Les droits de l'épouse : étude comparée entre le droit libyen et le droit français

par Mohamed Elbaggar

Thèse de doctorat en Droit privé

Sous la direction de Vivien Zalewski-Sicard et de Florence Jean.

Soutenue le 01-02-2019

à Nantes , dans le cadre de Ecole doctorale droit, science politique et philosophie (Rennes) , en partenariat avec Université Bretagne Loire (COMUE) et de Institut de recherche en droit privé (Nantes) (laboratoire) .

Le président du jury était Raymond Le Guidec.
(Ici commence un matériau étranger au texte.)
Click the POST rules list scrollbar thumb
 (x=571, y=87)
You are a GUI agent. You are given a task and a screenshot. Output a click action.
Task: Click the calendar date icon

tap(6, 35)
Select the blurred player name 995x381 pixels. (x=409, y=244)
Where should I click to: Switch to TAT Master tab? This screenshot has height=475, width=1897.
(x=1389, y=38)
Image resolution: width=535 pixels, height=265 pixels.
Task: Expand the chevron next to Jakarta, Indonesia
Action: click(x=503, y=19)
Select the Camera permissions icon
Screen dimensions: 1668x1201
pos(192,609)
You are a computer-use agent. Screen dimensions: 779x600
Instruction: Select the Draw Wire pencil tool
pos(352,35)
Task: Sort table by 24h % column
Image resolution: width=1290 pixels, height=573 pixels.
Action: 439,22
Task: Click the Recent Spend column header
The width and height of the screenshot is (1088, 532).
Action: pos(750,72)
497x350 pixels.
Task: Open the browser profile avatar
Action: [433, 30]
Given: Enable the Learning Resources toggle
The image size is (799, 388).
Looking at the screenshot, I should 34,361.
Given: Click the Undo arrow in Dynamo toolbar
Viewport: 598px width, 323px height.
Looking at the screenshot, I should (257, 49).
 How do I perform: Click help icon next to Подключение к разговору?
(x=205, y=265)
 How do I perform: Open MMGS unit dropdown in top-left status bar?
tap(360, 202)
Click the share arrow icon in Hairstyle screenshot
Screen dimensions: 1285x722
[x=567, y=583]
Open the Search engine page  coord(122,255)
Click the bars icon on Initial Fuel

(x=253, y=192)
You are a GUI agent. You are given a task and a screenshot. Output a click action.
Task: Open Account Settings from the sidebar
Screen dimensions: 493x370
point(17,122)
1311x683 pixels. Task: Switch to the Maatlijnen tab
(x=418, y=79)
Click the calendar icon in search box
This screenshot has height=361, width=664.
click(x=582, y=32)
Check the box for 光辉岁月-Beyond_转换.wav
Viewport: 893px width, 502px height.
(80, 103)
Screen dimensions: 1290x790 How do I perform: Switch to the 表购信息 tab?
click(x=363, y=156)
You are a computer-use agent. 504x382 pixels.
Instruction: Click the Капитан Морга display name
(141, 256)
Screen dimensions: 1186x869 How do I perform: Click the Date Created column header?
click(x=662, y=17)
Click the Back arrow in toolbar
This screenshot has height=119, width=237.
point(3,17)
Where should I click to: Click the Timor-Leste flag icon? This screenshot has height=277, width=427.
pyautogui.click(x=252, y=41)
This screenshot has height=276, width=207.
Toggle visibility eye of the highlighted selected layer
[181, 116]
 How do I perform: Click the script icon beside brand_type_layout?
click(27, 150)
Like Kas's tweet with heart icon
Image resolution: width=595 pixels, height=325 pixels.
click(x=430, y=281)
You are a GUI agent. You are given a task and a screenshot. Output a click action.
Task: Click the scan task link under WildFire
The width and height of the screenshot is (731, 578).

Le jury était composé de Jean-Yves Coppolani, Anne-Marie Luciani, Moussa Thioye.


  • Résumé

    Les droits accordés à l'épouse ne sont pas égaux dans toutes les lois qui organisent la relation conjugale. Certaines lois, après avoir distingué entre les droits et les devoirs des époux, ont rendu aujourd'hui égaux lesdits droits et devoirs, et ce dans quelques pays développés tel que la France dont le Code civil n’utilise plus les termes d'épouse et d’époux pour distinguer entre la femme mariée et l’homme marié ; ce point signe l'égalité entre les époux. Dans les pays du tiers monde, tels certains pays arabes y compris la Libye, la distinction entre l'épouse et son mari pour ce qui est des droits et des devoirs, reste applicable au motif que la Libye, notamment, applique la loi islamique dans les questions relatives au statut personnel. Dans les pays islamiques, le fait de distinguer entre les époux accorde à l'épouse des droits que la France ne lui confère pas, tels que la dot, le droit à la dépense, le droit exclusif de garde de l'enfant après le mariage, le droit à un salaire issu de cette garde et à un autre salaire lié à l'allaitement et aussi le droit de ne pas être privée de l'héritage de son mari dans tous les cas. Ces droits qui constituent le thème de notre recherche n’existent pas dans la loi française pour la seule raison qu’ils ne sont pas conformes au principe d'égalité entre les époux, principe considéré d’ordre public dans ladite loi. Ces droits ont aussi prouvé que l'inégalité entre les époux appliquée dans la loi islamique et la loi libyenne n'est pas un avantage pour l'époux et un point noir pour l’épouse, mais au contraire que cette inégalité permet de couvrir tous les besoins de l’épouse au détriment de son mari quel que soit le statut financier des deux époux.

  • Titre traduit

    The Rights of the Wife : a Comparative Study of Libyan Law and Law French


  • Résumé

    The rights granted to the wife are not equal in all the laws that organize the conjugal relationship. Some laws, having distinguished between the rights and the duties of the spouses, have made today equal rights and duties, and this in some developed countries such as France whose Civil Code no longer uses the terms wife and husband to distinguish between the married woman and the married man ; this point sign the equality between the spouses. In Third World countries, such as some Arab countries including Libya, the distinction between wife and husband in respect of rights and duties remains applicable on the ground that Libya, in particular, applies Islamic law in personal status issues. In Islamic countries, the fact of distinguishing between the spouses gives the wife rights that France does not confer on her, such as the dowry, the right to the expense, the exclusive right of custody of the child after the marriage. The right to a salary from this care and another salary related to breastfeeding and also the right not to be deprived of the inheritance of her husband in all cases.These rights which constitute the theme of our research do not exist in French law for the sole reason that they do not comply with the principle of equality between the spouses, considered principle of public order in the said law. These rights also proved that the inequality between spouses applied in Islamic law and Libyan law is not an advantage for the husband and a black spot for the wife, but on the contrary that this inequality can cover all the needs of the wife to the detriment of her husband regardless of the financial status of both spouses.